あの2人は動画でいつもバチバチしてるけど
やっぱり仲が良い。
「慶一郎さん、ちょっと俺出かけてくるね」
「はーい、夕飯は?」
「あー…食べてくる!」
「りょーかい」
「由一、毎週どこ行ってんの?」
「んー?秘密ー」
帰ってきた皆と入れ違いに外へ出る。
こうして毎週土曜日の午後は外出する。
そしていつも同じ場所へと行く。
「もしもし、今家出ました」
『はいよ〜』
シェアハウスの下に、メンバーの自転車が6つ、止めてある。
その中から緑色の自転車を引っ張り出して荷台にリュックを置く。
「…急ご」
今日の午後から、雨が降る予報だった。
ある程度遠いはずなのにもう見慣れてしまったこの家。
赤っぽい煉瓦風の壁についたインターホンを鳴らす。
「こんにちは。

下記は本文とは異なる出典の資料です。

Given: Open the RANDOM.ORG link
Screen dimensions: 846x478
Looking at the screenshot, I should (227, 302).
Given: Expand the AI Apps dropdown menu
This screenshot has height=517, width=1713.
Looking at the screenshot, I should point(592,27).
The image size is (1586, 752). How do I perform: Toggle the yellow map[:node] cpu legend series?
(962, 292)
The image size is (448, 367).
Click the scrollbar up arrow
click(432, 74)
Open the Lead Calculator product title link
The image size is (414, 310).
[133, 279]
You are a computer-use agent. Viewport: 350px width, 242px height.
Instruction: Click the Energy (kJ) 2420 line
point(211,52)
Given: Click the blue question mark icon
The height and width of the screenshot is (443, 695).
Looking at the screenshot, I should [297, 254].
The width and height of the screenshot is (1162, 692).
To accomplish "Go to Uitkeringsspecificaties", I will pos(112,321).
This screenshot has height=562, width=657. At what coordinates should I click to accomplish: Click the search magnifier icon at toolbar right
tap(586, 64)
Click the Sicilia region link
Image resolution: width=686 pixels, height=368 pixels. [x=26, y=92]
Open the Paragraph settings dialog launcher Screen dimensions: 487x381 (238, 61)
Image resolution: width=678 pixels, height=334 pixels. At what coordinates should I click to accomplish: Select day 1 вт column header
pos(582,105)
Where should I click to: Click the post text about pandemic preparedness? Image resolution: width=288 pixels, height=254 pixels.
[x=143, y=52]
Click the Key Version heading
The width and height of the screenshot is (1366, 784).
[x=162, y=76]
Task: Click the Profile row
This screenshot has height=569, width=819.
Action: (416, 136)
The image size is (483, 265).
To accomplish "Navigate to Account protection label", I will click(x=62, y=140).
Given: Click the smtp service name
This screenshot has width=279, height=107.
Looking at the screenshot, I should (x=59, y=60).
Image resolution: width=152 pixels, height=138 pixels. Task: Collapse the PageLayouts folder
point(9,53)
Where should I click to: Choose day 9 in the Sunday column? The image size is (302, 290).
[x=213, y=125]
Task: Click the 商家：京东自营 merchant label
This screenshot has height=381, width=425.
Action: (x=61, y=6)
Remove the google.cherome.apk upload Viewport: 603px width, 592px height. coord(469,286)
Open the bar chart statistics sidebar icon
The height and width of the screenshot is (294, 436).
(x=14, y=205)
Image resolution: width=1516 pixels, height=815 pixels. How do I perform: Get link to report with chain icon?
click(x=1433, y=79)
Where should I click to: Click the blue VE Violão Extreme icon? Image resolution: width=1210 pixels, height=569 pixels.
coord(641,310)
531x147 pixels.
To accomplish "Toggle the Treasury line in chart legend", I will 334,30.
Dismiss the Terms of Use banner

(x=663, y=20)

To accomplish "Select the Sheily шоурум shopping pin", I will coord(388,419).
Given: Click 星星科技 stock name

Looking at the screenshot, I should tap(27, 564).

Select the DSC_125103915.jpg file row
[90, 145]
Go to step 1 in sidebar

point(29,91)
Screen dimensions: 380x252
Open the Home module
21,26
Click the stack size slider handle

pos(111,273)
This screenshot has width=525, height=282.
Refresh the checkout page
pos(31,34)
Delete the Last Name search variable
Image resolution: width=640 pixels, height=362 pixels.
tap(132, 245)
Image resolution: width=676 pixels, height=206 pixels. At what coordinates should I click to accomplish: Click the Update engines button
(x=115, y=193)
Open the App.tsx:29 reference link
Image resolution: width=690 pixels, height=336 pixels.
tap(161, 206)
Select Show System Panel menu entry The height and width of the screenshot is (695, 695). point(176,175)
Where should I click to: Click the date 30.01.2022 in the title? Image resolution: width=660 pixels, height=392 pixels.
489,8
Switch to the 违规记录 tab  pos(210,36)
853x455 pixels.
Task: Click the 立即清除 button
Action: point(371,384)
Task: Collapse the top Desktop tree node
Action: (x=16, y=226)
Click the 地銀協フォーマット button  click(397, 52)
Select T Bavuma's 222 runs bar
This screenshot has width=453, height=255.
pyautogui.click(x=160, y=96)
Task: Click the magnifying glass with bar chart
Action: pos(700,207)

」
『あい、鍵あいとるよ〜』
此処の鍵があいているのはいつもの事。
でも毎回、インターホンを鳴らしている。
「お邪魔しまーす…」
「お、ルイくん。えらい良い髪型しとるなぁ」
「…からかわないでください」
少し家を出るのが遅くなったから飛ばしてきて、髪が凄いことになっている。
ふるふると頭を振って髪を戻す。
…便利な髪質で良かった。
「んじゃ、よろしくなぁ」
「はーい」
そうだ、この人の紹介をしていなかった。
木更津 風雅(きさらづ ふうが)
26歳。
有名実況グループの「アイズ。」のリーダー、エイジ
ルイの事を可愛がっている。
孤児院にいた時から6人の事を知っている。
よろしくな、というのは俺のいつもの仕事。
家事が苦手な風雅さんの為に代わりに家事をする。
1週間あけただけでこんなに汚くなるなんて、風雅さんは普段何してるんだろう。
…実況か。
「…相変わらず、食材だけは置いてありますよね」
冷蔵庫の中には山のように食材が入っている。
俺が来る土曜日の前日、つまり金曜日に買い出しに行っているらしい。
「だって、食材がなかったら困るやろ?」
「そうですけどぉ…」
「俺、ルイくんの料理好きなんよなぁ〜」
「それは良かったですね…(苦笑」
1週間分の食事を作り置きして、ある程度部屋の掃除をする。
洗濯とかは自分でできるらしいから何も関わってない。
服だけは綺麗に置いてあるんだよなぁ…
…で。俺が此処に来る理由は。
「ルイくん、ちょっとおいで?」
「ッ!✨ はいッ!」
毎週の、この時間と、お金だ。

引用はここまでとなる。